How to web scrape data using Selenium and BeautifulSoup in Python — an example on www.mobile.de (1/3 part)

Introduction

In this tutorial I will show you how I scraped mobile.de to collect data about cars. I hope that even experienced web scrapers will learn something.

The 2nd and 3rd part will be found on the following links once they are published:

  • part 2: link
  • part 3: [link will be here later]

I am planning to make this to a 3 parts article, otherwise it would be too long to digest everything at once. This article is the 1st part of out of the 3 parts series.

All the scripts that I used can be found on the following GitHub link: https://github.com/krinya/mobile_de_scraping

If you want to scrape a website and you need my help you can contact me.

Import some packages that we are going to use

If you do not have any of the package install them by using pip/ pip3

from selenium import webdriver
from webdriver_manager.chrome import ChromeDriverManager
from selenium.webdriver.chrome.options import Options
import time
from bs4 import BeautifulSoup
import pandas as pd
import numpy as np
import re
from random import randrange
from tqdm import tqdm #progress bar

Start web browser using Selenium

By using Selenium we can imitate that we are using a web browser and browsing on a website just like any user would. It is useful for us since using other methods it might be that not every element of a given webpage can be loaded — e.g. JavaScript elements.

We can also set some preferences that can possibly speeds up our web scraping. In this case since I do not want to save images, I force the Selenium browser not to load them.

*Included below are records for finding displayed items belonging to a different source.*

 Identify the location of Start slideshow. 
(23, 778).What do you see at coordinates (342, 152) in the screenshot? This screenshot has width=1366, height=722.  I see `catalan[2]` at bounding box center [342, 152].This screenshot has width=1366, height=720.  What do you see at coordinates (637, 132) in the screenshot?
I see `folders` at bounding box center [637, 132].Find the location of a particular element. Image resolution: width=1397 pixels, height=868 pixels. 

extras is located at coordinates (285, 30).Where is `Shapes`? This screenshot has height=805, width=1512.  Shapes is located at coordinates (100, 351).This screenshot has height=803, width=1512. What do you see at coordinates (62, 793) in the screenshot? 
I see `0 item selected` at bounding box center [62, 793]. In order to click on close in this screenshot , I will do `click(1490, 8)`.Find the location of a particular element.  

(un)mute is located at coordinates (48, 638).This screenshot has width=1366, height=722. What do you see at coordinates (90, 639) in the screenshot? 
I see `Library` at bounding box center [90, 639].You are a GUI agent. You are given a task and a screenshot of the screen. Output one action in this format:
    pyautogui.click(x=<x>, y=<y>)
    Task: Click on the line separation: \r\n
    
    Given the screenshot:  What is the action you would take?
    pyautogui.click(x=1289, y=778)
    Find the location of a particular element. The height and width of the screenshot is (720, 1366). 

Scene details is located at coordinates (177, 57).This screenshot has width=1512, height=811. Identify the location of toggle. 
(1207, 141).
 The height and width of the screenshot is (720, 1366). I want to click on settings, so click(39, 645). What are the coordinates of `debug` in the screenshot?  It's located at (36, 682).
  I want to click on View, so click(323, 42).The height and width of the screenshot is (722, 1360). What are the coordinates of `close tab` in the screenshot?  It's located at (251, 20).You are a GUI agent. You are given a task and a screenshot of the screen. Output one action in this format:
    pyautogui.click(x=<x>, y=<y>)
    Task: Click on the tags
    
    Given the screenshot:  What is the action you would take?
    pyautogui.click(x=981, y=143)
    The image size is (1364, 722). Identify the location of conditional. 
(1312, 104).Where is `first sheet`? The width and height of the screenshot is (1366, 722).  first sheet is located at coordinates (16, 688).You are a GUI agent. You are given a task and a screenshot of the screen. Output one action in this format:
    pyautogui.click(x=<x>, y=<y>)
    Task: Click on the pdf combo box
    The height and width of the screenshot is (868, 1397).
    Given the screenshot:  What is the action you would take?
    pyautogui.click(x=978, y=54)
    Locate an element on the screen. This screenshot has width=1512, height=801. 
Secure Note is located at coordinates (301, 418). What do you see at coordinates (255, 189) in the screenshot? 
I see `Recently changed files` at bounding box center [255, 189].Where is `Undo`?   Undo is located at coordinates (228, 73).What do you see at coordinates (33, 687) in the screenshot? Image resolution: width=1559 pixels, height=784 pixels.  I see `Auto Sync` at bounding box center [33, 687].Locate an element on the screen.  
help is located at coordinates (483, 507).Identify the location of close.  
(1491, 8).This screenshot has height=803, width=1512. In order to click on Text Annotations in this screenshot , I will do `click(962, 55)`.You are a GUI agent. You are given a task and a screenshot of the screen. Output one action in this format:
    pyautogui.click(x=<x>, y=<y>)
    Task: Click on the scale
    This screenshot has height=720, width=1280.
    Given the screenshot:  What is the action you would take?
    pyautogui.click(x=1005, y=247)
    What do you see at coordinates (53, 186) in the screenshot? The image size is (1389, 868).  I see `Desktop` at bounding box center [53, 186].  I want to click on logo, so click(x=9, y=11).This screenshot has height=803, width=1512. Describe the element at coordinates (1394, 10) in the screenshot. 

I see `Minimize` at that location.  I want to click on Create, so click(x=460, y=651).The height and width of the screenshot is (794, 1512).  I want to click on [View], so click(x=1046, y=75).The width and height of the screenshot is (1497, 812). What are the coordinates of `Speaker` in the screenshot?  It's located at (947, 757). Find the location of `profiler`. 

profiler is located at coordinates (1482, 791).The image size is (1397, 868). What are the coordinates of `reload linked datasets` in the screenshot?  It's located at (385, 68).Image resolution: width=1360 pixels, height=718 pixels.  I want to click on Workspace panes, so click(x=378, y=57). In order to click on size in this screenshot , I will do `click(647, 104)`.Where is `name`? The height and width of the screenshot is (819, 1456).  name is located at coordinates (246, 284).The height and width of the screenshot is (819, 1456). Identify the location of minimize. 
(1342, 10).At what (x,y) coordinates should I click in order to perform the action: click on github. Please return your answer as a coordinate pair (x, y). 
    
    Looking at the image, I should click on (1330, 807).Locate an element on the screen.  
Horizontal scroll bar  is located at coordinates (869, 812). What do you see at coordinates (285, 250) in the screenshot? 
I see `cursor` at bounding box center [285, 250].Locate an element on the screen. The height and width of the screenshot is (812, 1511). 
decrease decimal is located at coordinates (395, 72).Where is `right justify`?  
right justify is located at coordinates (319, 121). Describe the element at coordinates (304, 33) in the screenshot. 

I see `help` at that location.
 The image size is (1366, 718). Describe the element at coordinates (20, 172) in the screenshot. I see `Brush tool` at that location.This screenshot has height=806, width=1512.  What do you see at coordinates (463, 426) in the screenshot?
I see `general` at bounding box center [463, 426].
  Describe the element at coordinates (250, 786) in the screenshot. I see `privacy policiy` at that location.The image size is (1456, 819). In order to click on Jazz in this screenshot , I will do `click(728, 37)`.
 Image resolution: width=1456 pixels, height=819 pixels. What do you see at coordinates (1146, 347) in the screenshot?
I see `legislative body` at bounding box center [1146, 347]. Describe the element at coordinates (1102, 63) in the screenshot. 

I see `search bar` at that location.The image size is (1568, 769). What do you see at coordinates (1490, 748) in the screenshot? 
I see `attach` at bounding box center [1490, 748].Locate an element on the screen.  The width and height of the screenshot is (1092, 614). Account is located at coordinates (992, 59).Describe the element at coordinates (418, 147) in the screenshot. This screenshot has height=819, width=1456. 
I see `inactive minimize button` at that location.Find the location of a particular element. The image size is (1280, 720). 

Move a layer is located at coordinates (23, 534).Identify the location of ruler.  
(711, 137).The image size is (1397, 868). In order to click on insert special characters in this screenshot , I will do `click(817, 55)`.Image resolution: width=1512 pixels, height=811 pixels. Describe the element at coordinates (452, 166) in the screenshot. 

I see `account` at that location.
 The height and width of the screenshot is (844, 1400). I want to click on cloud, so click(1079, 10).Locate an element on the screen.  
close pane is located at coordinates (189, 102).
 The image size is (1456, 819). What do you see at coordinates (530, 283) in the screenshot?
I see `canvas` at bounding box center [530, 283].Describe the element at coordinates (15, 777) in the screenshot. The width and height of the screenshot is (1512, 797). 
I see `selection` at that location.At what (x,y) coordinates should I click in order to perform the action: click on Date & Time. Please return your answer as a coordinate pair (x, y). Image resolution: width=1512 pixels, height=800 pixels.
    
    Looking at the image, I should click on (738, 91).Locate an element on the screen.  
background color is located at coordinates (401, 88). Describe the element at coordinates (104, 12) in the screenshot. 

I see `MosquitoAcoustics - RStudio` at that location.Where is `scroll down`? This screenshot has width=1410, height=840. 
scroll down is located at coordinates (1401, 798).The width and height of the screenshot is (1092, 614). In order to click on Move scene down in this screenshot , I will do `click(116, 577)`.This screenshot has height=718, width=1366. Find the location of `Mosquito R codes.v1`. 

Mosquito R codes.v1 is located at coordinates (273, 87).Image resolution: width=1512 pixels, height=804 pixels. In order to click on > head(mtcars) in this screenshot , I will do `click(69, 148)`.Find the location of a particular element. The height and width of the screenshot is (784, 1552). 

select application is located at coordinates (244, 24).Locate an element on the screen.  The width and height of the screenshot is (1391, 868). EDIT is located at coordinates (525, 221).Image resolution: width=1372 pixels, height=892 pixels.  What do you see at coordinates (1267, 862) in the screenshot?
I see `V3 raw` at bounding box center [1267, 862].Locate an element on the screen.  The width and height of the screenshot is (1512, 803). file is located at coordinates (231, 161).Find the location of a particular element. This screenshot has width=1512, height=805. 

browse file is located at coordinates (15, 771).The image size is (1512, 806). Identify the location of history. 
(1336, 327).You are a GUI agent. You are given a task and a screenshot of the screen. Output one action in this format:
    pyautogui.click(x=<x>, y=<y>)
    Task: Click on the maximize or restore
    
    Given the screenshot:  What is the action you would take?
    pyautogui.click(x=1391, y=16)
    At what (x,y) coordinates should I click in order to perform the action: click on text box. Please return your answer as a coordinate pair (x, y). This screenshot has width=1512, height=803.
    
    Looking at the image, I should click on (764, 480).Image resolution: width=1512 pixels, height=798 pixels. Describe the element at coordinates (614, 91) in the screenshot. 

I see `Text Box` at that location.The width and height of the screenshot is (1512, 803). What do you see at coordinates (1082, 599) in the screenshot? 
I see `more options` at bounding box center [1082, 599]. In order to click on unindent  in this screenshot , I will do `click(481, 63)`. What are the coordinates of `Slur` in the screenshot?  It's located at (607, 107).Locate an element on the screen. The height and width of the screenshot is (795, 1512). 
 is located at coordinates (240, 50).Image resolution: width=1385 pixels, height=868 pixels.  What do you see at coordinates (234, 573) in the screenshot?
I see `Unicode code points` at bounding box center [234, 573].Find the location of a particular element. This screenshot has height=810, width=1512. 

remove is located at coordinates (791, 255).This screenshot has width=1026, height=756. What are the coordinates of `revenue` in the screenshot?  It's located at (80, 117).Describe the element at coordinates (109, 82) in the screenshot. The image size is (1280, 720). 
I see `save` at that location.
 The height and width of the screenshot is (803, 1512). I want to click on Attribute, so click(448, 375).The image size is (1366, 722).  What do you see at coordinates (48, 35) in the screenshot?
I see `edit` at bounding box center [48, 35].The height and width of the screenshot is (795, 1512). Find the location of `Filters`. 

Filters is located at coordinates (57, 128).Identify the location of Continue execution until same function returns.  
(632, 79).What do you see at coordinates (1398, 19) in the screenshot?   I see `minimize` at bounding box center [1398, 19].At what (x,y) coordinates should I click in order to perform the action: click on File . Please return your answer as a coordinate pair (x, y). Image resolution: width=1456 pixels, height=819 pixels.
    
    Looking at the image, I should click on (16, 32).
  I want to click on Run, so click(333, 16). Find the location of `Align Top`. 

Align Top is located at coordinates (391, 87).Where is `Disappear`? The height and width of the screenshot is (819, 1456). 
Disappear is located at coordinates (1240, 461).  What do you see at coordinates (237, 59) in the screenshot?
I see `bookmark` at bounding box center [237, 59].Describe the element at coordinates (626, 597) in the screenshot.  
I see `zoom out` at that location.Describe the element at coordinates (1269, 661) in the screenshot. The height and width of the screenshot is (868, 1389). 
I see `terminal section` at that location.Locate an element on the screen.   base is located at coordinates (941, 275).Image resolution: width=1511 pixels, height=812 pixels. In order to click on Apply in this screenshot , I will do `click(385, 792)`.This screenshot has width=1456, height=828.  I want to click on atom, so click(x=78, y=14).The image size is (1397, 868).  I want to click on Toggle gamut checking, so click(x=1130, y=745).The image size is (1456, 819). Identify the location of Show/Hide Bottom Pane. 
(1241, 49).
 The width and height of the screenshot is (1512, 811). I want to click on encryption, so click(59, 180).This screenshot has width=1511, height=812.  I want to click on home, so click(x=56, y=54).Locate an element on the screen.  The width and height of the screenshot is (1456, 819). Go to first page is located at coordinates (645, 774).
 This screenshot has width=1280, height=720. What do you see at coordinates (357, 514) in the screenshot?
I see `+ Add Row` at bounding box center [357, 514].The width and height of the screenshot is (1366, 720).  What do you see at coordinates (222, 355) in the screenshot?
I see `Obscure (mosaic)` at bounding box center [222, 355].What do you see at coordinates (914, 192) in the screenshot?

This is the most easiest way to install and start Selenium from Python. As you will see it it will open a Chrome window. If it is not working please look at other tutorials that are discussing how to install and run Selenium.

chrome_options = webdriver.ChromeOptions()
prefs = {"profile.managed_default_content_settings.images": 2}
chrome_options.add_experimental_option("prefs", prefs)

driver = webdriver.Chrome(ChromeDriverManager().install(), chrome_options=chrome_options)
====== WebDriver manager ======
Current google-chrome version is 97.0.4692
Get LATEST driver version for 97.0.4692
Driver [C:\Users\menyh\.wdm\drivers\chromedriver\win32\97.0.4692.71\chromedriver.exe] found in cache
<ipython-input-2-6baf748b4601>:5: DeprecationWarning: use options instead of chrome_options
driver = webdriver.Chrome(ChromeDriverManager().install(), chrome_options=chrome_options)

Scraping

I will show you how to scrape a website based on www.mobile.de which is the leading secondhand (and new) vehicle marketplace in Europe. Mobile.de is from Germany and since the German economy is the biggest in Europe and also they car industry is pretty huge (think about Volkswagen, BMW, Mercedes and Audi) the site is one of the most popular car listing website in the World. It contains millions of advertisements.

My approach to scrape and save car related data is the following:

1st part) Get links for all the make and model combinations. (this is the part that I am presenting in this tutorial)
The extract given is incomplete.